At the group’s 40th annual meeting in Washington, Sandy Pfaff, the OTA director of media relations, showed a video that she has said has already been used in online advertising and will be coming to stores soon. The message, Pfaff said, is “look for the seal.”
Attendees at the meeting said that companies whose products are not certified organic by the Agriculture Department are making claims that are close to organic but not organic, such as non-GMO or regenerative. The use of terms that make claims similar to organic is confusing to consumers, they said.

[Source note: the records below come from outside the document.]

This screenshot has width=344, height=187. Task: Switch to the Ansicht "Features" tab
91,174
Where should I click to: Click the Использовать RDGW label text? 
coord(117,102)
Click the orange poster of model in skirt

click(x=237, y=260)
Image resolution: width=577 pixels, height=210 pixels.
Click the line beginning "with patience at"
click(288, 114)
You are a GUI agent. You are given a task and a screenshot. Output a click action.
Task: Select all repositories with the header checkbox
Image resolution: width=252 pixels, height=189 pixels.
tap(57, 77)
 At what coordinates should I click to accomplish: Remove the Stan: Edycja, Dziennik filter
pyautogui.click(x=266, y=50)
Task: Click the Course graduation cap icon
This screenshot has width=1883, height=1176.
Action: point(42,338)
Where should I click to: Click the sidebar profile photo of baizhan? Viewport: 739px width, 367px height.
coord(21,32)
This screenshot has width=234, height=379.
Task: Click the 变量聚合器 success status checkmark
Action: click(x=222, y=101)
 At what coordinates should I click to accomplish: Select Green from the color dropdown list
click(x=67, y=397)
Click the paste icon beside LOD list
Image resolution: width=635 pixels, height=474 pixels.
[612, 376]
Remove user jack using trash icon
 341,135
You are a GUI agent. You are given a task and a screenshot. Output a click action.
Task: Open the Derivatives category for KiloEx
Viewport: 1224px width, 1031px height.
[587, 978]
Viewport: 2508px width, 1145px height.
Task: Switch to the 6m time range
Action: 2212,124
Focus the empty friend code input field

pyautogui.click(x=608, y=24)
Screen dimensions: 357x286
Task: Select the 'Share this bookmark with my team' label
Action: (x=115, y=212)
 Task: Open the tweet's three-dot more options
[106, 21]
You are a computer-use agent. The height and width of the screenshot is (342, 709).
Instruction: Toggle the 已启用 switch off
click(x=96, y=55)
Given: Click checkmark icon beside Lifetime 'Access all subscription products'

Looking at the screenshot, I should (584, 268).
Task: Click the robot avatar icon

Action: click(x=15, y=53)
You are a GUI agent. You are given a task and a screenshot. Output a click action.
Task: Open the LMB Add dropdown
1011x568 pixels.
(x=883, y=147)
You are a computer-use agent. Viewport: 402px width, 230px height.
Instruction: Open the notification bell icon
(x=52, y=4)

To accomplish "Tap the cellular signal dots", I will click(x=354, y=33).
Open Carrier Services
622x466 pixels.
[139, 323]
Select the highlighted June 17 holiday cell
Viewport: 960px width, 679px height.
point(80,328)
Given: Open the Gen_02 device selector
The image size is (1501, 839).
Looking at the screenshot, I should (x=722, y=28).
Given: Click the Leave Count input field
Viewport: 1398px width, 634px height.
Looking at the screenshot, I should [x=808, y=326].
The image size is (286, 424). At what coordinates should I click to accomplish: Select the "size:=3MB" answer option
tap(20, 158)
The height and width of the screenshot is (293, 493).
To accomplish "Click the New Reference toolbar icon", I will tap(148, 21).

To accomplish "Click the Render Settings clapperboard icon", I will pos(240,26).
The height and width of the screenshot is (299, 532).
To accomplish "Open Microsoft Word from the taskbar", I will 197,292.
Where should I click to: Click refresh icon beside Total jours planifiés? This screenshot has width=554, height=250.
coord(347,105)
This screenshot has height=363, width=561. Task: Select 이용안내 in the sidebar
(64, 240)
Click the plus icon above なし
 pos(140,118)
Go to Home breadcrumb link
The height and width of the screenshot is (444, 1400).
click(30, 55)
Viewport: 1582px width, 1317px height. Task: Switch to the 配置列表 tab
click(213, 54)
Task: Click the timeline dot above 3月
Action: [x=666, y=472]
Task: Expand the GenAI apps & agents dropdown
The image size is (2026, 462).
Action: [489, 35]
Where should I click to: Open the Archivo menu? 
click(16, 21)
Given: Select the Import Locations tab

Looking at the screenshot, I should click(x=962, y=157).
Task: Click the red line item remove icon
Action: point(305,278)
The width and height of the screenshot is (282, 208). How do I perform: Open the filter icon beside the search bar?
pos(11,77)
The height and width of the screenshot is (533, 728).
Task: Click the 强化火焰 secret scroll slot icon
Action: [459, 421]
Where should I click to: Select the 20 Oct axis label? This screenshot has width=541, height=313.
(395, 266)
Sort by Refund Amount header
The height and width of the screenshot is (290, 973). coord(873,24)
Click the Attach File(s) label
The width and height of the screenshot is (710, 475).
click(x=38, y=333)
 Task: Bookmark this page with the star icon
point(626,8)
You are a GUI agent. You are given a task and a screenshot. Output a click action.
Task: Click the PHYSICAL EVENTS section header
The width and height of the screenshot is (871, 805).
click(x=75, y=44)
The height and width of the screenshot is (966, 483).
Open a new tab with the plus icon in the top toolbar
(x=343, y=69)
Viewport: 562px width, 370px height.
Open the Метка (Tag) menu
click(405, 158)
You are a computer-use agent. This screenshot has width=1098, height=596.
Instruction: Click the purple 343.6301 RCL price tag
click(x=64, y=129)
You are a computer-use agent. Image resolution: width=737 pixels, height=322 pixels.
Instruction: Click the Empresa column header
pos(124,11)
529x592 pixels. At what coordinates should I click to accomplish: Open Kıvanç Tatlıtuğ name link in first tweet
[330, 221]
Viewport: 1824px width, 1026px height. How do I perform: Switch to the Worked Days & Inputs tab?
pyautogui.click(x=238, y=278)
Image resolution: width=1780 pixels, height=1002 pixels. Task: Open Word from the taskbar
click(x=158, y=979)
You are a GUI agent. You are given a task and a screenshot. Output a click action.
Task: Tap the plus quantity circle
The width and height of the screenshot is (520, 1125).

Tripp Hughes, senior director of consumer strategy for Organic Valley, told the other attendees, “We have to continue to take the gloves off” in dealing with competitors. Hughes said that when consumers realize that they are not getting genuinely organic products but have been paying higher prices for what they thought was organic, “they get angry.”
The “penetration” of organics among Gen Z consumers is “tremendous,” Hughes said, but their commitment to the products is not as strong, so it’s important to tell them to look for the seal.
The organic message has “evolved” over the past 40 years, Hughes added. In the 1970s organic consumers cared about saving farms but now the market is broader and the message needs to be about the food, he said.
Ashley Krebs, senior director for business analytics, consumer research and pricing strategy for Whole Foods Markets, added that Gen Z consumers are “quick to suss out” a company if it is not living up to its values.
Jessica Wright, vice president of product intelligence for SPINS said Gen Z consumers are following their dietary preferences.
In a keynote presentation, Sprouts Farmers Market CEO Jack Sinclair said he still sees a bright future for organics. Consumers are more educated and are rejecting labels that people need a chemistry degree to understand, he said.
One of the major problems facing organics is supply, Sinclair said. The United States is importing too much organic food, he added. He suggested that because land must be in transition for three years before farmers can sell their production as organic, retailers should make five- to seven-year commitments to farmers to convince them to convert their land to organics.
But another attendee said longer commitments won’t be enough to convince grain farmers to convert to organic unless prices go up. Yet another attendee said conventional farmers are too protected by crop insurance payments to make the transition.
Sinclair noted that Sprouts now has stores in 24 states but is planning to open 35 stores near its seven distribution centers. Sprouts favors local sourcing but “the dynamics of sourcing locally is different if you are in Chicago than in southern California.”
On a panel of CEOs, Craig Stevenson of Lundberg Family Farms said that “the convergence of left and right” on eating healthier is one of the best things that has happened to the organic industry.
But Lundberg noted that the yield on organic farms is about half that of conventional agriculture and he said there is too little research being done on increasing organic yields. Lundberg has its own nurseries where research is taking place, he said.
Shawna Nelson of Organic Valley said that dairy farmers are worried about expanding because they remember a surplus of organic milk. Nelson also said organic dairy is “harmed” by the current milk marketing order system.
Discussing both start ups and older retailers, Krebs said they must be “customer-obsessed.”